US private jet charter up at Air Partner, but down in Europe and UK

US private jet charter up at Air Partner, but down in Europe and UK

Air Partner, the charter and aviation consulting company, grew its private jet charter gross profit by 10% to £6 million ($7.38 million) during the first half of its financial year ending on July 31, 2019 compared to the same six months in 2018, thanks to strong US sales.

The company made a total underlying profit of £3 million ($3.68 million), down 29.5% from the same six months in 2018 due to a fall in group jet charter of commercial aircraft. Statutory profit before tax rose 6.8% to £2.8 million.

US private jet charter gross profit was up 42% compared to the first half of the 2018 financial year. This made up for a fall in UK private jet profit of 10.6% and a drop in European profit of 2.4%. “This decline has been driven by Brexit uncertainty, along with some key customers flying less than in previous years,” said Mark Briffa, Air Partner’s chief executive officer in the company’s financial report.

“Private Jets has been the stand out performer in the US market and we have seen strong demand for both our ad hoc offering and JetCard product,” said Briffa. “We have continued to invest in team expansion and infrastructure to support further growth plans.”

Air Partner opened an office in Los Angeles in June 2018 and a Houston office in February 2019. In April the company hired Kevin Macnaughton as managing director charter from NetJets Europe where he was head of European sales.

Customer deposits for JetCards – where Air Partner sells customers guaranteed future charter rates– rose 14.1% to £18.5 million thanks to strong US sales.

“We are extremely pleased with our JetCard performance in the US, with membership up circa 29% year-on-year, driven by the continued investment being made in hiring experienced people,” said Briffa. “Meanwhile, the number of JetCards in issue in the UK and Europe remained flat as customers are unwilling to change provider at this moment in time due to the current economic uncertainty.

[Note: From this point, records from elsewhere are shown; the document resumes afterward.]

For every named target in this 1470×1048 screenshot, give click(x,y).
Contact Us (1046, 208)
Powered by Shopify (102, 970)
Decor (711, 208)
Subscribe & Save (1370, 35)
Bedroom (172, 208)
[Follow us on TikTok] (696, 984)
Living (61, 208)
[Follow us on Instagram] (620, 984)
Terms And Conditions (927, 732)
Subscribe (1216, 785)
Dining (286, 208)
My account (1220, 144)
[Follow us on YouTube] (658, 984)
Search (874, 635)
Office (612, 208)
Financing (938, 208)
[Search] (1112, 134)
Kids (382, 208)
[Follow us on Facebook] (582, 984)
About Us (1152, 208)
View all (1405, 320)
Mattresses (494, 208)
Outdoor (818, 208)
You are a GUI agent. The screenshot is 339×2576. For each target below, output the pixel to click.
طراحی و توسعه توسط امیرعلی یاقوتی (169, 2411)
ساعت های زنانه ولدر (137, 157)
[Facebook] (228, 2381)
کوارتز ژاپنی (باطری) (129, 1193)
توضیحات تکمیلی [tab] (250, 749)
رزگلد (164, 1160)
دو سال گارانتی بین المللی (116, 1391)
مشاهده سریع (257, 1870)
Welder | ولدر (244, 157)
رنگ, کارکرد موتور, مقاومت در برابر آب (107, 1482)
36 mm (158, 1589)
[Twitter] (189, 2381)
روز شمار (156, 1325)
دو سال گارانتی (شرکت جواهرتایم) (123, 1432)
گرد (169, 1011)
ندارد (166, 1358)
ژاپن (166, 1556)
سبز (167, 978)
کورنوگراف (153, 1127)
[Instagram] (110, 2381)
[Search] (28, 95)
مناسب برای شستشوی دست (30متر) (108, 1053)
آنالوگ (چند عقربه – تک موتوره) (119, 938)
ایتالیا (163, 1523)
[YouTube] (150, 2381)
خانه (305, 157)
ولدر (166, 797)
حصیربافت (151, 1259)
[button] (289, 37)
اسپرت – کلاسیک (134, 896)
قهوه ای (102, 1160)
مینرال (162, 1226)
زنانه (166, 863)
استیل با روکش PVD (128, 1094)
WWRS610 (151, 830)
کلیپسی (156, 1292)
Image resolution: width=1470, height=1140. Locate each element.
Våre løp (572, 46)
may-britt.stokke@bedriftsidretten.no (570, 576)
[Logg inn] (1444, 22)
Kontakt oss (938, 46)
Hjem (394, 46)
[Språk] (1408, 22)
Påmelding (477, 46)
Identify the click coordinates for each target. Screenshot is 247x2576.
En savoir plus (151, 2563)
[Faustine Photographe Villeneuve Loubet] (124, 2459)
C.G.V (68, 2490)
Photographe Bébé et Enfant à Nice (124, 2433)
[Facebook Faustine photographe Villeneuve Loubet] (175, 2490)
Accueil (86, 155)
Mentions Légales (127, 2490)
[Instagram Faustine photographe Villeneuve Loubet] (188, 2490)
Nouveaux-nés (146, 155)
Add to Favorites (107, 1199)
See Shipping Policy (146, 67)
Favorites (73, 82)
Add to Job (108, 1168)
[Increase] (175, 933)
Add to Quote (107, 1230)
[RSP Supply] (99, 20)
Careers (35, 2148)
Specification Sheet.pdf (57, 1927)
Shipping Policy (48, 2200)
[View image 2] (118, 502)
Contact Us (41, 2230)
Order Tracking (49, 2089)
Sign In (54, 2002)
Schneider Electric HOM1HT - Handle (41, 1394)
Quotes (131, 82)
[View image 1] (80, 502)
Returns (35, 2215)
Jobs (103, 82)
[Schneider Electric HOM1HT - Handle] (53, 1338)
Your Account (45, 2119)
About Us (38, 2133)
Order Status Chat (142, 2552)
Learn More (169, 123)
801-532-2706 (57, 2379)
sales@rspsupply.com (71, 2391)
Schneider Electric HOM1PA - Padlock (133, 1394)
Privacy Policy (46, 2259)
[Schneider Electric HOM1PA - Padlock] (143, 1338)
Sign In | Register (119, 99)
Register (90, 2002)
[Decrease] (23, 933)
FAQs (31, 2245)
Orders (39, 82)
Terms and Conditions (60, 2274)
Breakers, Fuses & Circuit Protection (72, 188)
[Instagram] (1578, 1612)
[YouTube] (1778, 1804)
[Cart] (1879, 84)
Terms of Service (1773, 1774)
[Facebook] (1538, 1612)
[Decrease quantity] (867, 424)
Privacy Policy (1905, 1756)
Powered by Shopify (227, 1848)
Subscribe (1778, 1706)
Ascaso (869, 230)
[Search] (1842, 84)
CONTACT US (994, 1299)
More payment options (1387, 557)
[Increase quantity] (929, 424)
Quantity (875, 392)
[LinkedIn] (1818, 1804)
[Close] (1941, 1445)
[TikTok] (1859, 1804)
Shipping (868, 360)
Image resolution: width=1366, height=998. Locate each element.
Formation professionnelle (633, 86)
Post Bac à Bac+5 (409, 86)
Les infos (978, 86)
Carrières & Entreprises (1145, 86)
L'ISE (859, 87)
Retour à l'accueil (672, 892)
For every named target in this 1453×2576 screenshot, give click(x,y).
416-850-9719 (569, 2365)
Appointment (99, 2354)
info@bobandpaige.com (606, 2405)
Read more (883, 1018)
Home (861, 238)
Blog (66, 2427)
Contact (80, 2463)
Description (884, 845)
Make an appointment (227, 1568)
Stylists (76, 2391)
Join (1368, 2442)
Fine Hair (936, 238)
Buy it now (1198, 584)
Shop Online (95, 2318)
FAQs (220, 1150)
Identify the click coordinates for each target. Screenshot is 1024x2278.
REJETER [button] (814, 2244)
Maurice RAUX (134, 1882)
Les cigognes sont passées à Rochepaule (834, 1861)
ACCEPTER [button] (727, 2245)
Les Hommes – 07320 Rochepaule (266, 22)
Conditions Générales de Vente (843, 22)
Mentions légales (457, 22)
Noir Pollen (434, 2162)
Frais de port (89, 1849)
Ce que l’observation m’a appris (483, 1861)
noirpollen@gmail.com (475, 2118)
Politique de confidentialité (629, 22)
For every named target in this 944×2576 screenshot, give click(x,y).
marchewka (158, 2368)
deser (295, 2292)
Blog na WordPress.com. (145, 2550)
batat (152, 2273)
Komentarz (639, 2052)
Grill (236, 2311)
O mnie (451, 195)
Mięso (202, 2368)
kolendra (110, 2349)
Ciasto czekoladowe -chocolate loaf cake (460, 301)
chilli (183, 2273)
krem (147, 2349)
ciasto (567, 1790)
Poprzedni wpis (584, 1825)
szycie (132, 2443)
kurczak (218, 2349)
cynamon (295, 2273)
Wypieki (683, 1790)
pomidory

However, we successfully launched a fixed Trans-Atlantic rate for JetCard in July this year with a good pipeline of prospects showing interest.”

Air Partner’s Trans-Atlantic JetCard has a fixed hourly rate of $15,650 per hour, this means a one-way flight between London Luton Airport and Teterboro Airport near New York costs $109,550.

Gross profits for Air Partner’s consultancy and training division – which includes its contract to provide technical services to the Isle of Man Aircraft Registry – rose 7.6% to £2.1 million.

Briffa says that the company is looking to grow its consultancy division by buying other companies. He said: “It is clear from these results that our strategy to diversify by revenue stream and geography is working, with consulting and training compensating for slower trading in our group charter division.”